So i was given this question just to try for practice to test our knowledge and i'm really confused on how to go about this question. How should i go about this question, i'm confused with the greek notation and also on how to approach it.

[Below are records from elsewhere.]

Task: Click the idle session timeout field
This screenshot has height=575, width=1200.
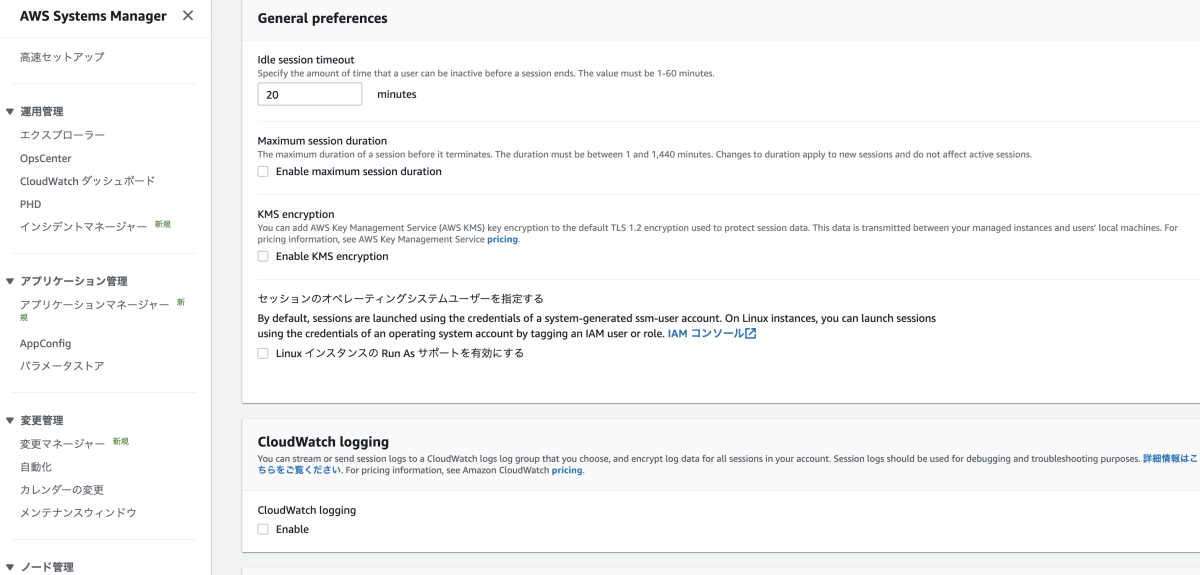Action: [x=309, y=94]
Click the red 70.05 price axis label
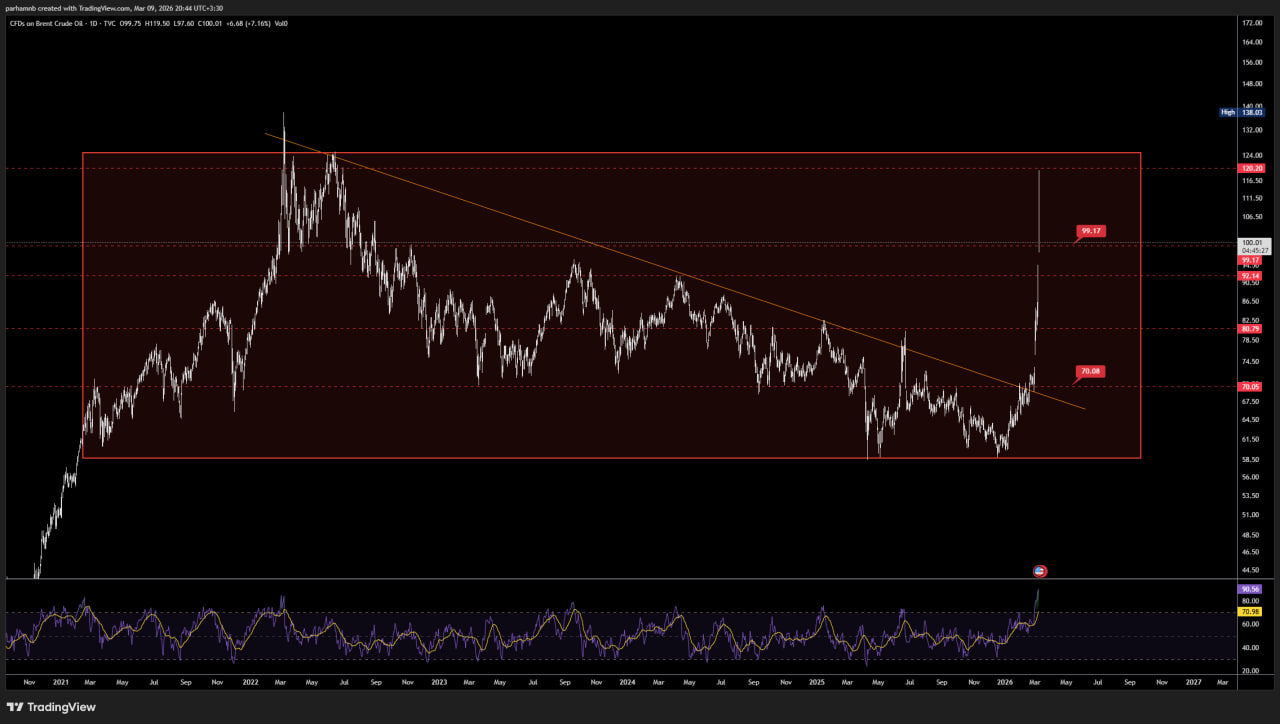Viewport: 1280px width, 724px height. 1250,387
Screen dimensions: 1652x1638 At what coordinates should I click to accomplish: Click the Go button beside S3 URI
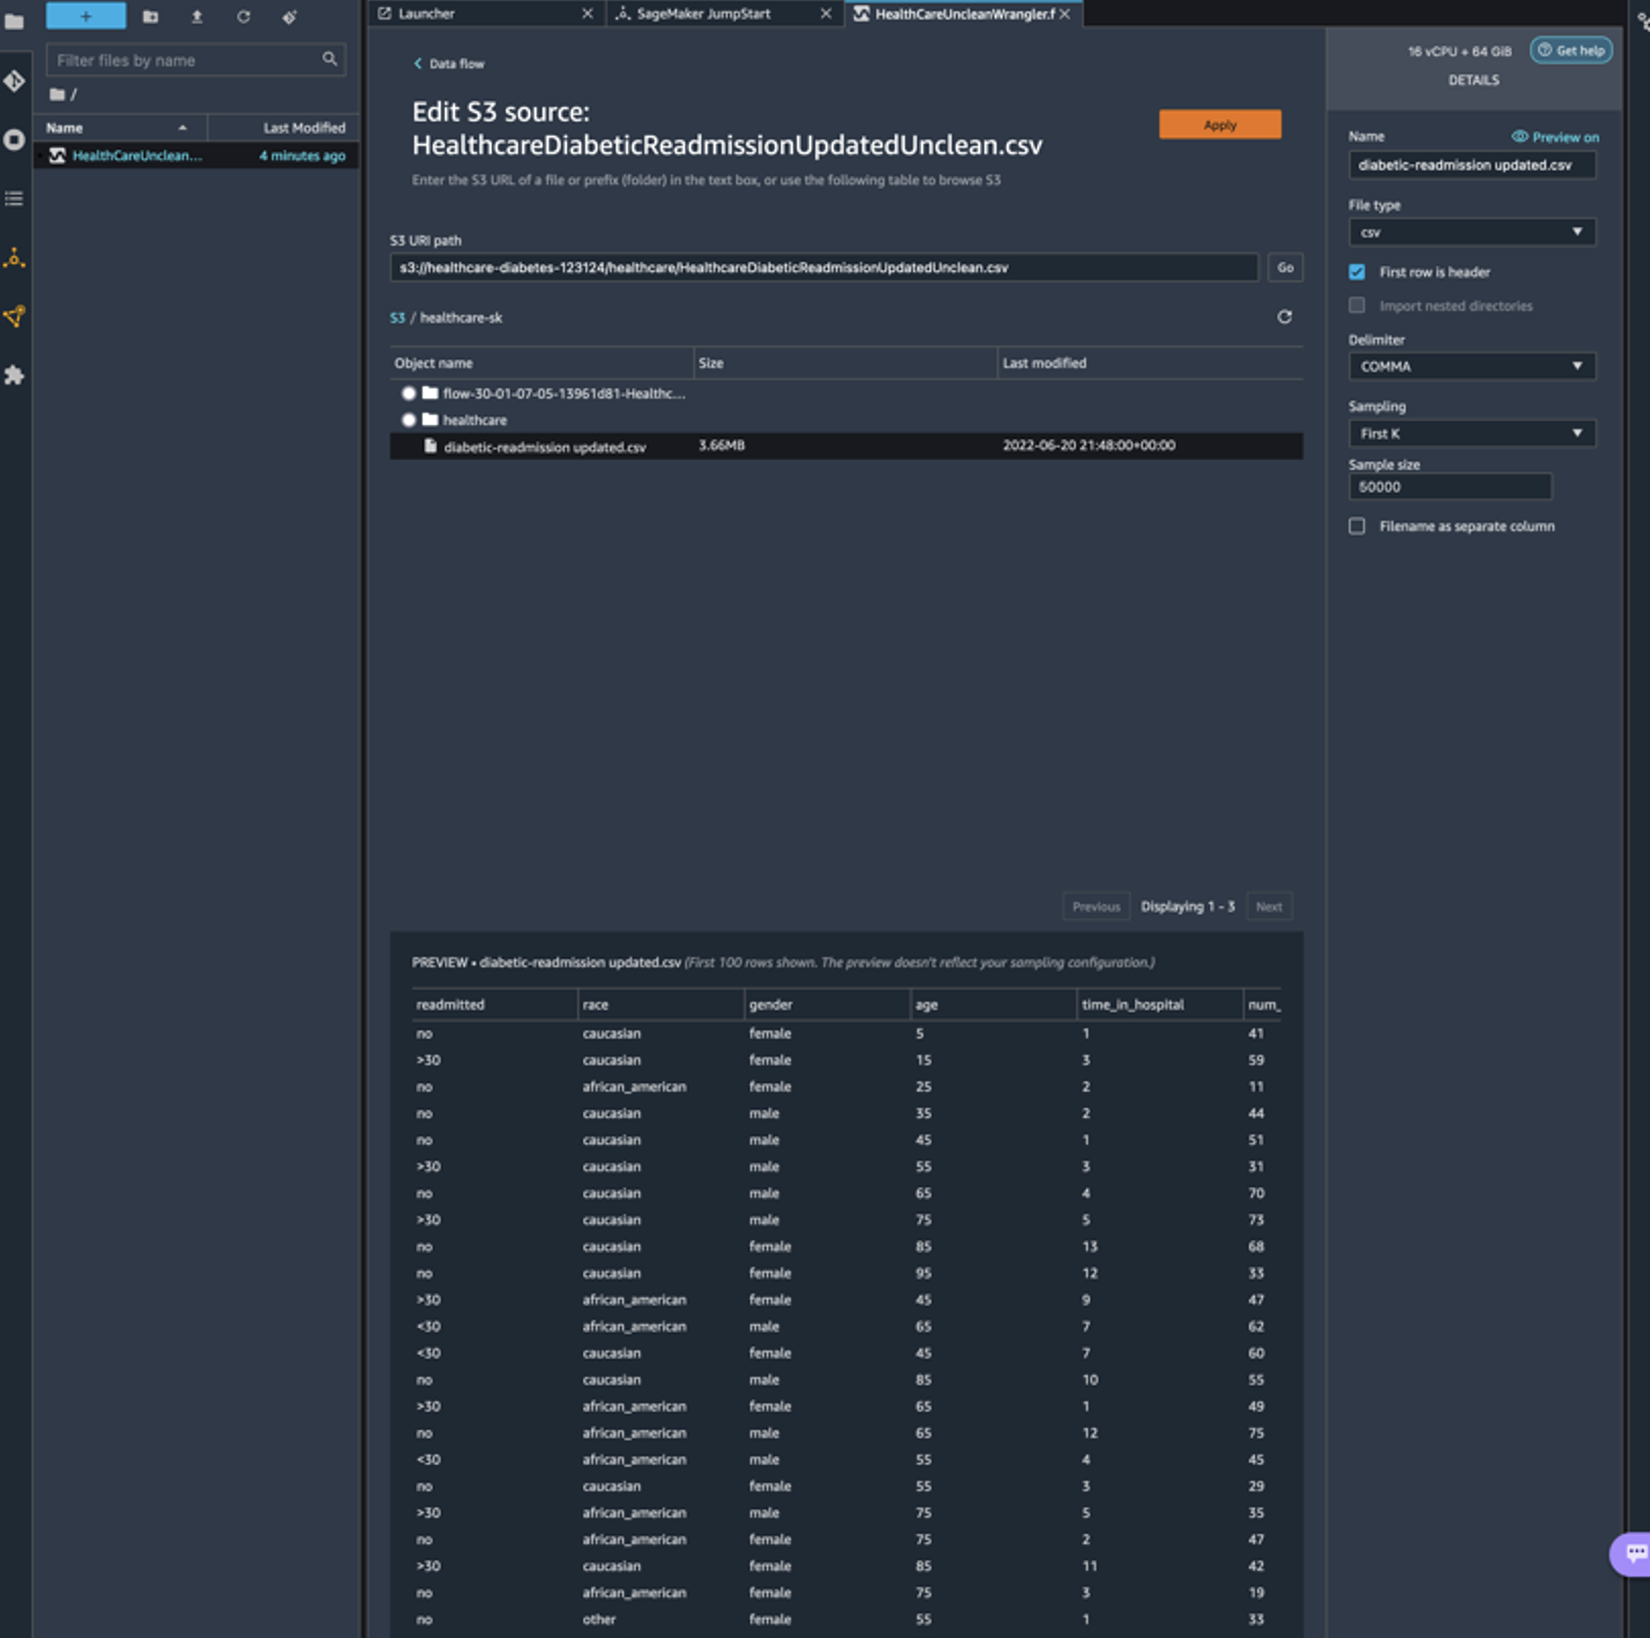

In this question, we will define a sequence of numbers $$L_n$$ for $$n \geq 1$$, and prove something about it. The differences from what you may have seen so far are: * It has two base cases, * And the definition of $$L_{n+1}$$ involves both $$L_n$$ and $$L_{n-1}$$. * You will still do "induction", but you need to check //two// base cases! ** Let $$L_1 = 1, L_2 = 3$$. ** And with $$n \geq 2$$, define $$L_{n+1} = L_n + L_{n-1}$$. ** Prove that $$L_n = \varphi^n + \Phi^n$$, where $$\varphi = \frac{1 + \sqrt{5}}{2}$$ and $$\Phi = \frac{1 - \sqrt{5}}{2}$$. * //Note: The quantity $$\varphi$$ is referred to as the "golden ratio", and the quantity $$\Phi$$ is related to it. The Greek letters $$\varphi$$ and $$\Phi$$ are both called "phi", but the first is lower-case and the second is upper-case.// * //Hint: In order to do this question, you should check that $$\varphi$$ and $$\Phi$$ are the two roots of the equation $$x^2 = x+1$$. This may help in the inductive step...//
Hint
So $L_n = \phi^n + \Phi^n$ and $L_{n-1} = \phi^{n-1} + \Phi^{n-1}$, and we have $$ L_{n+1} = L_n + L_{n-1} = \phi^n + \Phi^n + \phi^{n-1} + \Phi^{n-1} = \phi^{n-1} (\phi+1) + \Phi^{n-1} (\Phi+1) $$ and now use the fact that $\phi$ and $\Phi$ solve $x^2 = x+1$, so $\phi+1=\phi^2$ and $\Phi+1 = \Phi^2$.
Can you finish the proof?